Data extracted from a collection
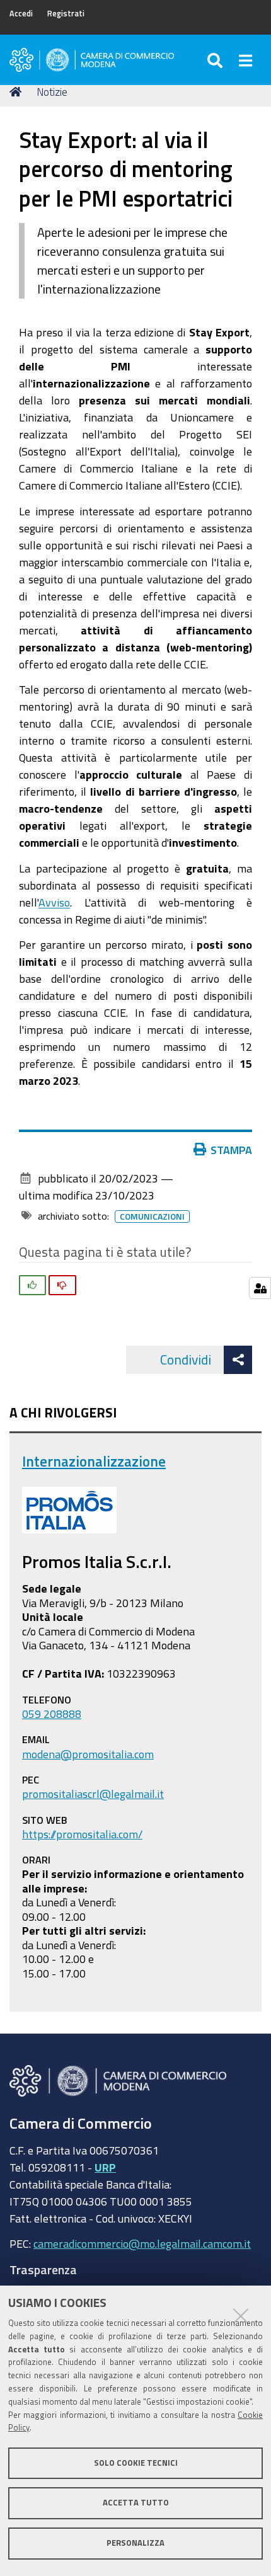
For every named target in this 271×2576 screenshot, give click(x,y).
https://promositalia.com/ (82, 1834)
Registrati (65, 13)
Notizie (52, 91)
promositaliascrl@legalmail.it (93, 1793)
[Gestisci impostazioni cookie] (260, 1288)
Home (17, 92)
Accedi (21, 13)
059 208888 (51, 1713)
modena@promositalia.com (88, 1754)
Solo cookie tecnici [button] (136, 2463)
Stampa (231, 1149)
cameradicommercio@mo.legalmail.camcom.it (142, 2243)
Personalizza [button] (135, 2543)
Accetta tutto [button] (136, 2503)
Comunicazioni (152, 1216)
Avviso (54, 902)
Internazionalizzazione (94, 1461)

• _PROBLEM_:
Give the lines of the entries above exactly as they appear, leaving out each picture.

• _COMPLETED EXERCISE_:
For every named target in this 271×2576 screenshot, give click(x,y).
https://promositalia.com/ (82, 1834)
Registrati (65, 13)
Notizie (52, 91)
promositaliascrl@legalmail.it (93, 1793)
[Gestisci impostazioni cookie] (260, 1288)
Home (17, 92)
Accedi (21, 13)
059 208888 (51, 1713)
modena@promositalia.com (88, 1754)
Solo cookie tecnici [button] (136, 2463)
Stampa (231, 1149)
cameradicommercio@mo.legalmail.camcom.it (142, 2243)
Personalizza [button] (135, 2543)
Accetta tutto [button] (136, 2503)
Comunicazioni (152, 1216)
Avviso (54, 902)
Internazionalizzazione (94, 1461)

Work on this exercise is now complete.